Recently, a federal district court in Tyler granted an insurer’s cross-motion for summary judgment and issued a declaratory judgment that the insurer did not owe a duty to defend or a duty to indemnity its insured in a state court action. The dispute in Penn-America Ins. Co. v. Dominguez, et al., Case No. 6:21-cv-211-JDK, 2021 WL 5578684 (E.D. Tex. Nov. 30, 2021) arose out of a state court action involving the insured (“Dominguez”) and a person who sued him for damages arising out of the death of Key’Undta Barrett at the hands of Treyvon Dewayne Maddox, who discharged a firearm at Dominguez’s music venue and killed Barrett. 

After being served with the lawsuit, Dominguez filed a claim with Penn-America under his policy’s Commercial General Liability Coverage. In response, Penn-America informed Dominguez that the insurer would not pay for his legal defense because the petition in the underlying suit alleged a “battery,” which the policy excluded from coverage.

Within a week, Penn-America filed suit in federal court seeking a declaratory judgment that it did not owe a duty to defend or a duty to indemnify Dominguez, and Dominguez filed a declaratory judgment seeking the opposite finding.
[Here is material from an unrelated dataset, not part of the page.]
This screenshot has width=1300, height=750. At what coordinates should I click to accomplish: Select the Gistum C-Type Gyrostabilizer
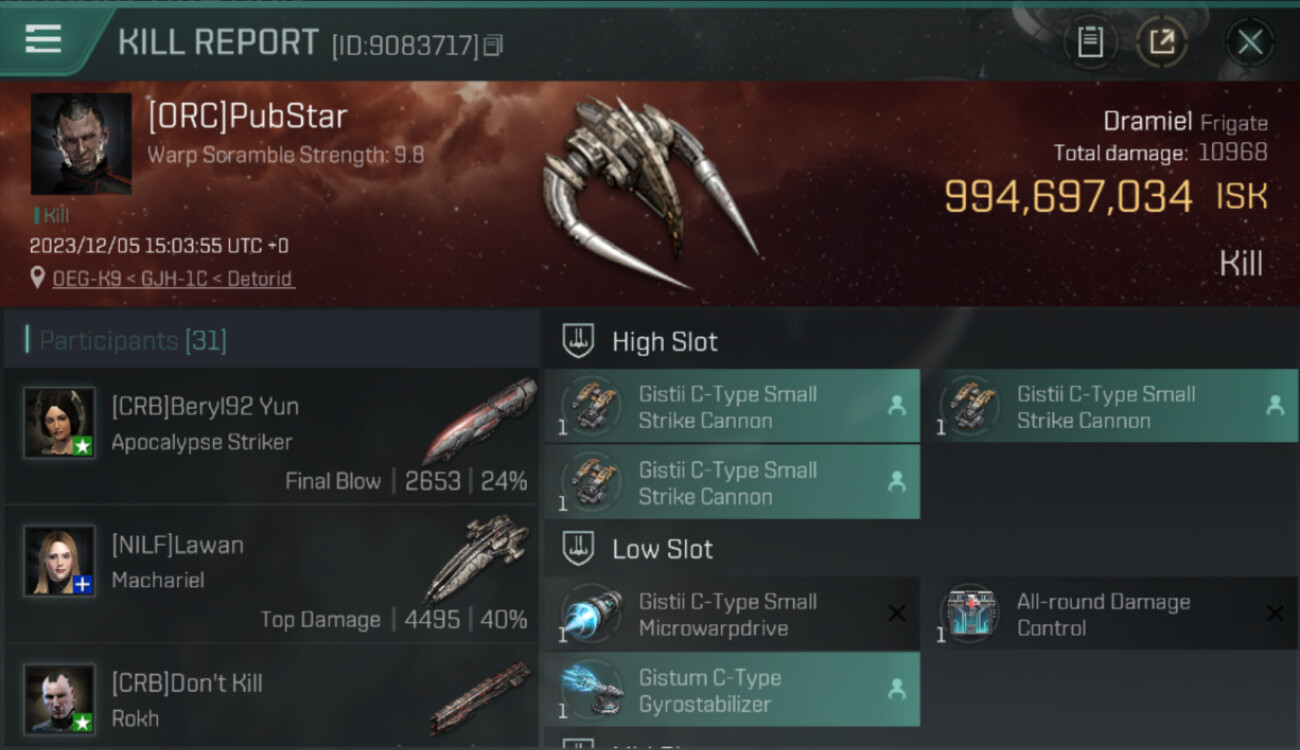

Upon review of the policy and the petition at issue (i.e., applying the Eight Corners Rule), the Court concluded that the policy’s Assault and Battery General Liability Exclusion foreclosed a duty to defend because the policy excluded from coverage “liability for damages because of ‘bodily injury’ . . . arising out of an ‘assault’ or ‘battery,” and defined battery as “any use of force against a person . .  . whether or not the actual injury inflicted is intended or expected.” Moreover, the petition only alleged that Maddox attended an event at Dominguez’s venue and, “unknown to Barrett,” “possessed and/or obtained a firearm” on the premises,” and “discharged’ the firearm, which “direct[ly] result[ed]” in “Barrett’s death.” The petition also claimed that Dominguez was negligent in failing to secure the premises and protect Barrett from injury.

In arriving at its decision, the Court dismissed Dominguez’s interpretations of the policy and petition, including Dominguez’s assertion that the term “battery” should be interpreted with its meaning in tort law, which requires intentional conduct, stating that the Court was tasked with interpreting the term as provided by the policy. Once the Court held no duty to defend existed, the Court turned to the duty to indemnify.

Applying the Griffin standard, which stands for the proposition that a declaratory judgment as to the duty to indemnify is proper before liability is established when (1) the insurer has no duty to defend; and (2) the same reasons that negate the duty to defend likewise negate any possibility the insurer will ever have a duty to indemnify, the Court concluded that no additional facts could be developed in the underlying suit to take this action out of the battery exclusion and, in fact, the allegations in the petition affirmatively foreclosed facts that could do so. As such, the Court held Penn-America also had no duty to indemnify Dominguez and granted its motion for summary judgment.